Cada vez cuesta más volver. Sin embargo, cada vez cuesta menos tener claro que tal vez si cuesta volver es porque uno está cansado del mismo regreso. Me mata esta inercia en apariencia infinita. Me mata que parezca que nos escudamos en la inercia para ignorar que no es ni será nunca infinita. Podríamos solucionarlo todo en un golpe de DNI.
Si no nos permitimos dar un puñetazo en la mesa ahora, ¿cuándo será?
A veces comprendo esas escenas en las que alguien observa a su alrededor mientras todo lo demás sucede a cámara rápida. Las quejas, las ojeras, las malas caras que esta ciudad esconde apiladas en cada adoquín a mí me hablan de mentiras, de cómo nos mentimos a nosotros mismos, de cómo nos da miedo dejar de mentirnos.
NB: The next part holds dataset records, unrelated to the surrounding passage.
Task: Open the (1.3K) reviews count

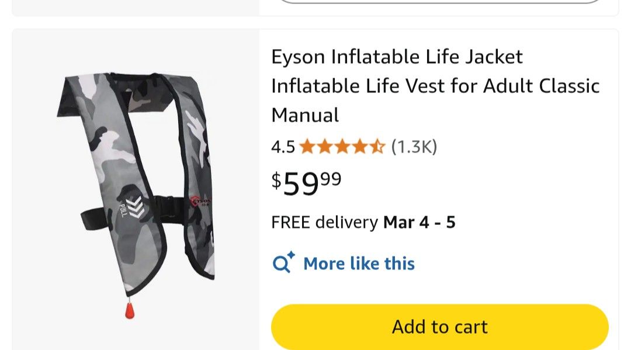Action: pyautogui.click(x=414, y=147)
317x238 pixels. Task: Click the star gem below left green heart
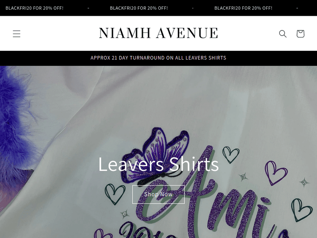125,214
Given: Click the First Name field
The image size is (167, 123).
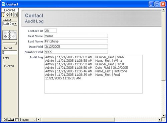Looking at the screenshot, I should (76, 36).
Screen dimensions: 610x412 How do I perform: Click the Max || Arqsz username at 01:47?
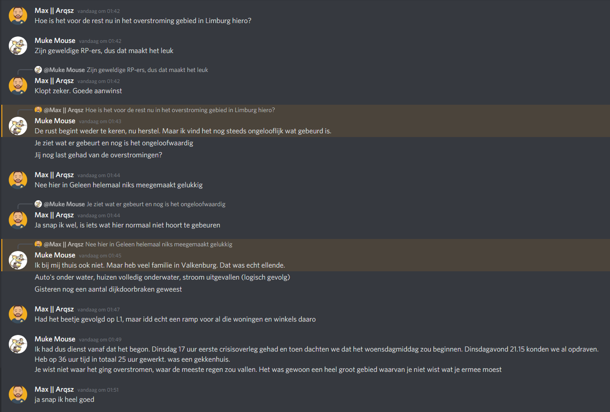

No obstante, no puedo decir que tenga alternativa mejor. Resistencia nunca ha sido sinónimo de felicidad. Resistir siempre ha tenido matices grises que se revisten de historias de vencidos, de pechos doloridos y lágrimas que nadie verá jamás.
Llevo varios días gritándome a mí misma, pensando en este rincón, sintiendo que, de nuevo, no tengo absolutamente nada que ofrecerle al mundo. Ni siquiera sé si hablar así tiene algo de sentido. Pero me convenzo de que debo escribir porque al final es el faro que me guía, aunque... ¿y si no hay destino? ¿Qué haré si estos cimientos se caen?